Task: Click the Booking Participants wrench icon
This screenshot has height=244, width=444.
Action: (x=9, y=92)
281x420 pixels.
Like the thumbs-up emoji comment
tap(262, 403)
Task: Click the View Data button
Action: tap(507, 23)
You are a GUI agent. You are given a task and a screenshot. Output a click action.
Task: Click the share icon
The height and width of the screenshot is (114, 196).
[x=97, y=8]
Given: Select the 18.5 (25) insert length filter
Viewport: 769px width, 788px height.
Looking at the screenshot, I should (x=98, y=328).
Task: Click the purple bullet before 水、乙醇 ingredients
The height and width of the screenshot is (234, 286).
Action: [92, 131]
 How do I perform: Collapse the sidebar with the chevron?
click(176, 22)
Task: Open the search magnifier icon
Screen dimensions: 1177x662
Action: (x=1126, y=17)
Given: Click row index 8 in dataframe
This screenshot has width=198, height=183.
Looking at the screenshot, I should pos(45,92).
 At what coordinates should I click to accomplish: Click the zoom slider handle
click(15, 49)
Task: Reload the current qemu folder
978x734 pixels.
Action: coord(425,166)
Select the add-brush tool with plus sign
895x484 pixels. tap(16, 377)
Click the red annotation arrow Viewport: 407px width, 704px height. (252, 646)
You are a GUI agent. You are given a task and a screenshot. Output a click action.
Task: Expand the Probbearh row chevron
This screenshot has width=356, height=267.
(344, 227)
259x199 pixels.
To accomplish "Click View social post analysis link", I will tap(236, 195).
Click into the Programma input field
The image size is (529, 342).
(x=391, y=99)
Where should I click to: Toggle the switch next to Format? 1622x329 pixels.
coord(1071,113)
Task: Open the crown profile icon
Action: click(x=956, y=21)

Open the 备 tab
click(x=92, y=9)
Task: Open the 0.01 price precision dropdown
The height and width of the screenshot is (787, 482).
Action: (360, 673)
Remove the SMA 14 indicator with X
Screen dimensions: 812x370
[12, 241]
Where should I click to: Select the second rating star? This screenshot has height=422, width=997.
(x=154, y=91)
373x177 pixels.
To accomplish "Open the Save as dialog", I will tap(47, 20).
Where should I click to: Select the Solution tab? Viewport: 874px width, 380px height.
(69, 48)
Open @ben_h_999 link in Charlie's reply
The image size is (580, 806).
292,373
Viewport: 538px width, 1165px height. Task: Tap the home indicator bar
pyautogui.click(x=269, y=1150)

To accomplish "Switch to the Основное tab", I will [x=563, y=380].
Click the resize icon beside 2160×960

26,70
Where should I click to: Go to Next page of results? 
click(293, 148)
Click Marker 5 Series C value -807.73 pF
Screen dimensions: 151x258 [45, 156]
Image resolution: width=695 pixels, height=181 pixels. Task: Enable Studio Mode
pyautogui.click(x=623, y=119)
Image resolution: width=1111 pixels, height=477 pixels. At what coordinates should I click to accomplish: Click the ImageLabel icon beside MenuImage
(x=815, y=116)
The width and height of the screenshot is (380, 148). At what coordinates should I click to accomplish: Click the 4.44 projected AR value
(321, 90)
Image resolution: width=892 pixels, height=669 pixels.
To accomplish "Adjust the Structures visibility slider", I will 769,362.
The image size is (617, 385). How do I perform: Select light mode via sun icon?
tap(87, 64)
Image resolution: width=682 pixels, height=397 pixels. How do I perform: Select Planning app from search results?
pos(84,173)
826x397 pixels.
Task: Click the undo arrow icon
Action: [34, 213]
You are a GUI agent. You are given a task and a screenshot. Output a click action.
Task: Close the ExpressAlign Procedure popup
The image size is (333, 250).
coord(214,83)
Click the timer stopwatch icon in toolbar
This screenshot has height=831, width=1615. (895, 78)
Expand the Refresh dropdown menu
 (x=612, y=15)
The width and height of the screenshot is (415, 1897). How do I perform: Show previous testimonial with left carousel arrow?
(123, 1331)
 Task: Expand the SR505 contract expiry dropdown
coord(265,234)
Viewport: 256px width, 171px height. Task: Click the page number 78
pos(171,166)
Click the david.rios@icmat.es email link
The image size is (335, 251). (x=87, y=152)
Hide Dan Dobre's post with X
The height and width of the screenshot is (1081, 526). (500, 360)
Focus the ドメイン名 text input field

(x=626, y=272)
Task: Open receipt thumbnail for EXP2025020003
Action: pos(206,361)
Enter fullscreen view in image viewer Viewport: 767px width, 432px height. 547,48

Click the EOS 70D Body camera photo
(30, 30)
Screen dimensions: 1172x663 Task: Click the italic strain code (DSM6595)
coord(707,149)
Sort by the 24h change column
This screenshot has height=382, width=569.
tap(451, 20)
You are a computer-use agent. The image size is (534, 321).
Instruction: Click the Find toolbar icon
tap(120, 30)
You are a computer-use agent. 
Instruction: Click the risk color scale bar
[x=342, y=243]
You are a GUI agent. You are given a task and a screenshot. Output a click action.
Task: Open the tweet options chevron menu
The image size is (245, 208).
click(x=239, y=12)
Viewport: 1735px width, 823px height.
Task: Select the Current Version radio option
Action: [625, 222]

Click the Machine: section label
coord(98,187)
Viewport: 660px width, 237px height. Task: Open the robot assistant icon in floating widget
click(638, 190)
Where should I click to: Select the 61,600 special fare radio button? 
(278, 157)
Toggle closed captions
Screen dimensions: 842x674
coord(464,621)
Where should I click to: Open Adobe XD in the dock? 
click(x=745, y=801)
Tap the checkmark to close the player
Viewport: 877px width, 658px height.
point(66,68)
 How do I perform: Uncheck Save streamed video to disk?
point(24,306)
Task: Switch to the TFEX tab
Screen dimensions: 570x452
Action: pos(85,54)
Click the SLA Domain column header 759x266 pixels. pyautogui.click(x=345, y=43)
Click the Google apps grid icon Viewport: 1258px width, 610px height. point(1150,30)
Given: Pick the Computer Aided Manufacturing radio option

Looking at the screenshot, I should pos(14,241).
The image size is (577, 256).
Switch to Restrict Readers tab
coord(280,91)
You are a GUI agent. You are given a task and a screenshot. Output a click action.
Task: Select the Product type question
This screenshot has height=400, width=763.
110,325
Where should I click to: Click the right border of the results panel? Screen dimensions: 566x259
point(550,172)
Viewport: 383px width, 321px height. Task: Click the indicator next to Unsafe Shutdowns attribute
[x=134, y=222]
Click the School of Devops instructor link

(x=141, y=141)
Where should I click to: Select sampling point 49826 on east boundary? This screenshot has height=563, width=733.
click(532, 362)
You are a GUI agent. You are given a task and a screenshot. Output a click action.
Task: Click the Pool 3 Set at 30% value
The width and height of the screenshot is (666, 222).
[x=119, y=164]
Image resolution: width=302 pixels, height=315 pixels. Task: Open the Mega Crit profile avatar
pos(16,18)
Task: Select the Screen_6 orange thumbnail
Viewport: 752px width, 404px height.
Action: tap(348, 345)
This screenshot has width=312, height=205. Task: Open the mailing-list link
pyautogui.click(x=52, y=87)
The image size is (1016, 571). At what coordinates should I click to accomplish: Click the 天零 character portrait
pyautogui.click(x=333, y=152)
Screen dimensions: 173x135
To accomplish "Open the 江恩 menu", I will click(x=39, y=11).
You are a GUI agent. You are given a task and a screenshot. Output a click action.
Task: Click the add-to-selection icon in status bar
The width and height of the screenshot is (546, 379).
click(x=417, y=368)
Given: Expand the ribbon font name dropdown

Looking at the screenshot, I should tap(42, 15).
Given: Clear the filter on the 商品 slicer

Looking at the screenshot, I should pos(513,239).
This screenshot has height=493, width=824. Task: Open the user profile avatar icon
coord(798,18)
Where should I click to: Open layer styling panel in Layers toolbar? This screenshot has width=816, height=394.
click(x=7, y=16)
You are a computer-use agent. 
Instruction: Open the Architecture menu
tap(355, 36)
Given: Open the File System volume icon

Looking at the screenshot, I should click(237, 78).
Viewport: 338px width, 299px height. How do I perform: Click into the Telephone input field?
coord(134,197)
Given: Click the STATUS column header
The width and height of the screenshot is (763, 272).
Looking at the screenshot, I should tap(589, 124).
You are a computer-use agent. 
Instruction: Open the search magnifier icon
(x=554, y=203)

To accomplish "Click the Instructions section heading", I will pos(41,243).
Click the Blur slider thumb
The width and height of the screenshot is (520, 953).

•••

• _What needs to be done_
An answer is complete only when it holds every line above containing the string "header".

• _Task response_
Click the SLA Domain column header 759x266 pixels. pyautogui.click(x=345, y=43)
Given: Click the STATUS column header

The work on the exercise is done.